Just got the same extractor. Can't wait to put it to work.


----------



## Adrian Quiney WI (Sep 14, 2007)

Ben, well done. Nothing special to prep the vessel. Mine is mounted as Beegeorge's is. Have you bought enough 5 gallon buckets to extract into? Containers? Labels? Refractometer? Estimate of harvest? Let the games begin.


----------



## NowThen (Nov 26, 2008)

You may also want to track down a long-handled (~36") spatula or paddle. Scraping the sides after that last spin gets a ton of honey back down to the bottom of the extractor quicker than waiting for gravity. Using a short paddle works, but it's a bit of a reach...


----------



## Ben Little (Apr 9, 2012)

NowThen said:


> You may also want to track down a long-handled (~36") spatula or paddle. Scraping the sides after that last spin gets a ton of honey back down to the bottom of the extractor quicker than waiting for gravity. Using a short paddle works, but it's a bit of a reach...


that is good information , thanks, i will have to look for a long handled spatula

Ben


----------



## Ben Little (Apr 9, 2012)

Adrian Quiney WI said:


> Ben, well done. Nothing special to prep the vessel. Mine is mounted as Beegeorge's is. Have you bought enough 5 gallon buckets to extract into? Containers? Labels? Refractometer? Estimate of harvest? Let the games begin.

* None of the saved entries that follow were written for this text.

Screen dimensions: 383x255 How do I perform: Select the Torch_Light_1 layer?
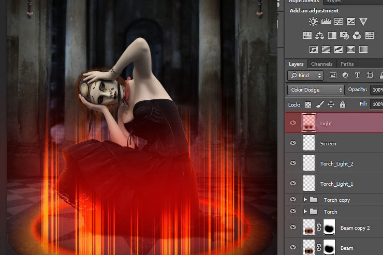coord(336,184)
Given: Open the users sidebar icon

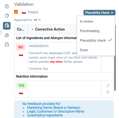Looking at the screenshot, I should (7, 35).
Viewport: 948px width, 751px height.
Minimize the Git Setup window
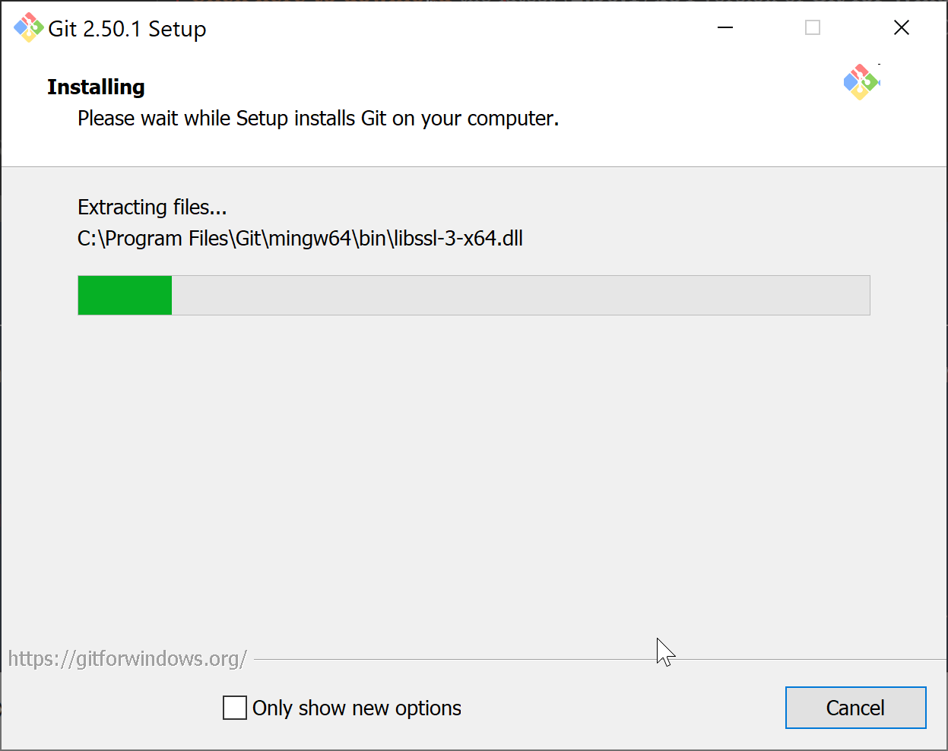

i don't have a refractometer , do i need one? i though as long as it was capped and didn't drip after you shook it, it was okay + Keith Delaplane said to put it in a room with a dehumidifier and a fan if it looks a little too wet ? or i can just buy one i guess: )

Buckets i ordered 3 5 gallon and a 180 lb storage tank for bottling, it is my first year and i don't have many supers of honey , about 6-8 ready, i don't know how much that is ?
i have lots of containers, and i even designed my own labels : )

Ben


----------



## Fuzzy (Aug 4, 2005)

A stiff plastic spatula is good for the bottom. BUT for the sides I find that a really stiff 8-10 inch window squeege works MUCH better and faster.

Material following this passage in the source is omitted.